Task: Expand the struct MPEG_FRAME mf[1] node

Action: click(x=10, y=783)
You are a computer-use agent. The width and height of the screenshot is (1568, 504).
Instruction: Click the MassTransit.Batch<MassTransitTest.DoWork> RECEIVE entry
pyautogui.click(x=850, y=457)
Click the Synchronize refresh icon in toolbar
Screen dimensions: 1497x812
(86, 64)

-----

◆ WHAT IS NEEDED: Take the entries above and transcribe them exactly.

◆ SOLVED EXERCISE:
Task: Expand the struct MPEG_FRAME mf[1] node

Action: click(x=10, y=783)
You are a computer-use agent. The width and height of the screenshot is (1568, 504).
Instruction: Click the MassTransit.Batch<MassTransitTest.DoWork> RECEIVE entry
pyautogui.click(x=850, y=457)
Click the Synchronize refresh icon in toolbar
Screen dimensions: 1497x812
(86, 64)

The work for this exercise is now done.